New academics, whether they are first time lecturers or tutors, may never have written assessment feedback before. Learning to write useful and appropriate feedback for students has traditionally been an apprenticeship process, with staff learning from more experienced teachers in their discipline. This can be a hit and miss process; as training aimed specifically at workshopping written feedback is in general unavailable. Increasingly, quality assurance of assessment, including feedback, is important for universities. Which begs the question, "How do we know if the feedback provided by academics to students is effective and helps them learn?"
This paper explores some possibilities of utilising student assignment feedback, written by academics and stored in an online marking and results system, called OMAR and developed at the University of Melbourne, for quality assurance of feedback and to provide feedback and professional development to academics.
This can sound like a tall order for academics, in light of increasing administrative burdens and demands on their time. Especially, when it has been suggested recently that students do not read or assimilate all the feedback provided by academics on their work (Graham Gibbs cited in Mills, 2004). Kennedy and Judd's (2004) analysis of audit trails in multimedia software also suggests that students do not use feedback as one would expect. This all suggests there is a fine balance to be found between too much, too little or poorly focused feedback, and it is worthwhile not just to the student, but for the academic that they get this balance right.
Since the first prototype was developed in late 2000, OMAR has been used by eighty subjects in the Arts and Vet Science faculties, by 179 staff and just over 4,500 students in 111 semester cohorts.

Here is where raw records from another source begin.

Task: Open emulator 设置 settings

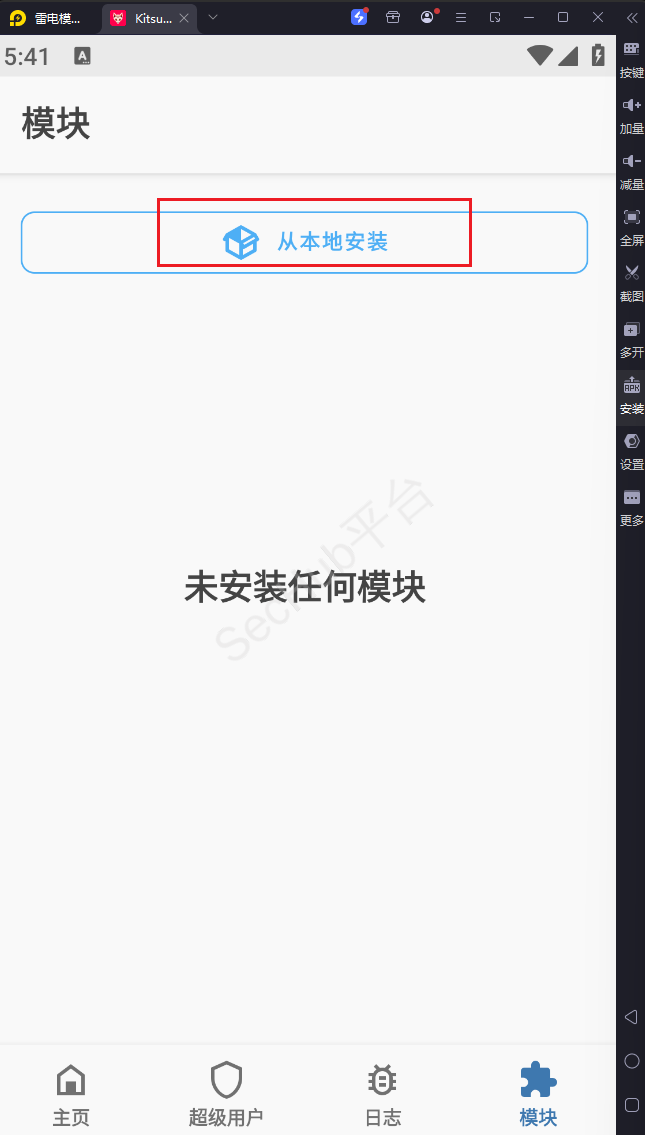Action: tap(631, 450)
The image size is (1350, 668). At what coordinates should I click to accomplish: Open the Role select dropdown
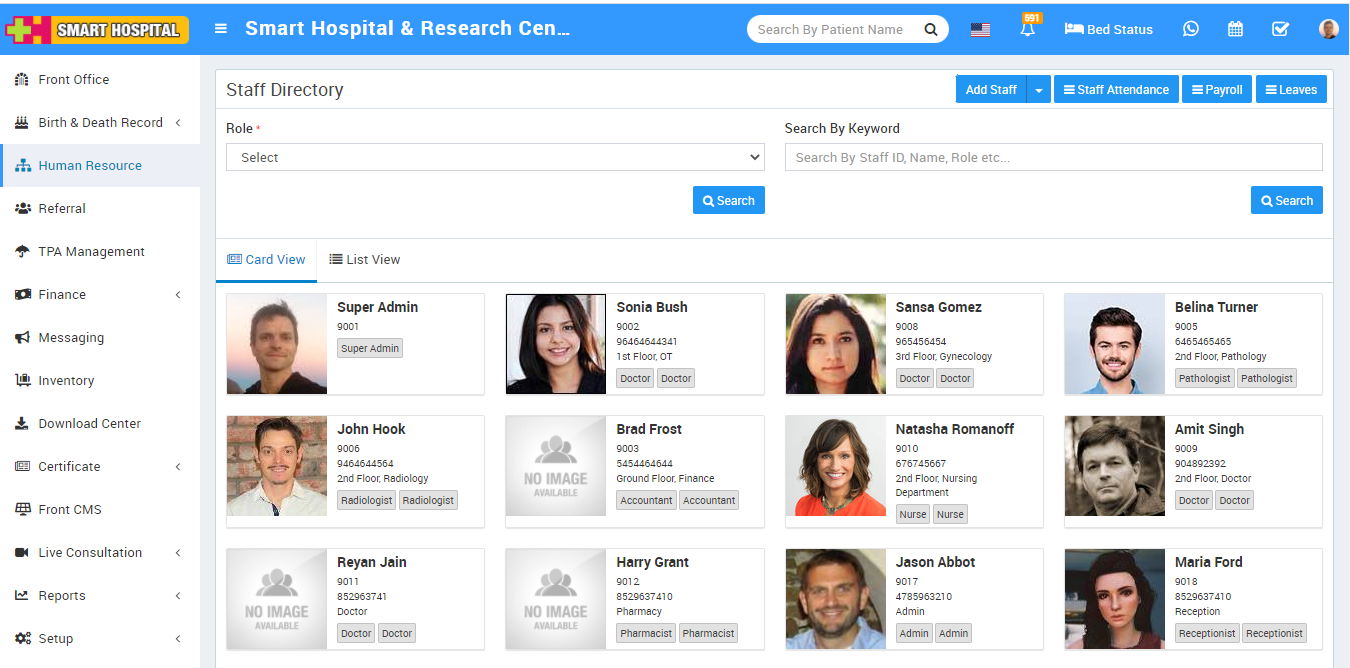click(495, 157)
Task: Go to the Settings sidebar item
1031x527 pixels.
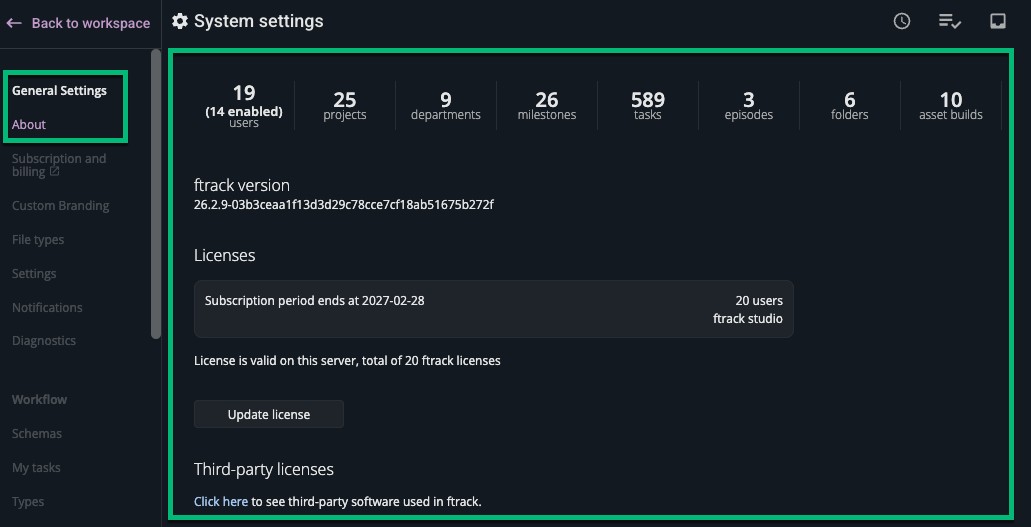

The latest, daily usage statistics are available from http://www.omar.unimelb.edu.au/docs/usage.html. At the time of writing this paper, OMAR stored just over 12,000 assessments for 239 separate tasks assigned to students.
The ideology behind my development of OMAR was that "machines can do the work, so that people have time to think" (B(if)Tek, 2000). In this sense, "work" meant stapling feedback sheets to assignments, calculating grade distributions, alphabetising stacks of essays and returning the assignments to students, and "thinking" concerned providing effective feedback to students. If the routine administration could be streamlined it would provide more time to consider the students' work, and this has been the author's experience of the system thus far.
OMAR provides many different ways academics can provide feedback to students in their marking templates. From defining criteria and then assigning either marks or using Likert scales, writing comments, and returning files to the students, whether these are additional resources for the whole class or a student's electronic submission, which can be marked up using other software, such as a word processor. Further details can be found in the online User Guide, which is available publicly at http://www.omar.unimelb.edu.au/docs/.
OMAR was designed so that examiners can view the feedback written by their colleagues earlier than in the traditional marking process. Traditionally, examiners meet up after they have completed all their marking to do cross marking, when adjusting comments or grades means twice the work and so not all student assessments are cross marked. OMAR promotes earlier cross marking and consistency as examiners can access the assessments written by others teaching on their subject as soon as they are written into the system, and can generate on the fly statistics about their grade distribution. This also provides an avenue for new academics to learn from their peers about how to write appropriate and useful feedback.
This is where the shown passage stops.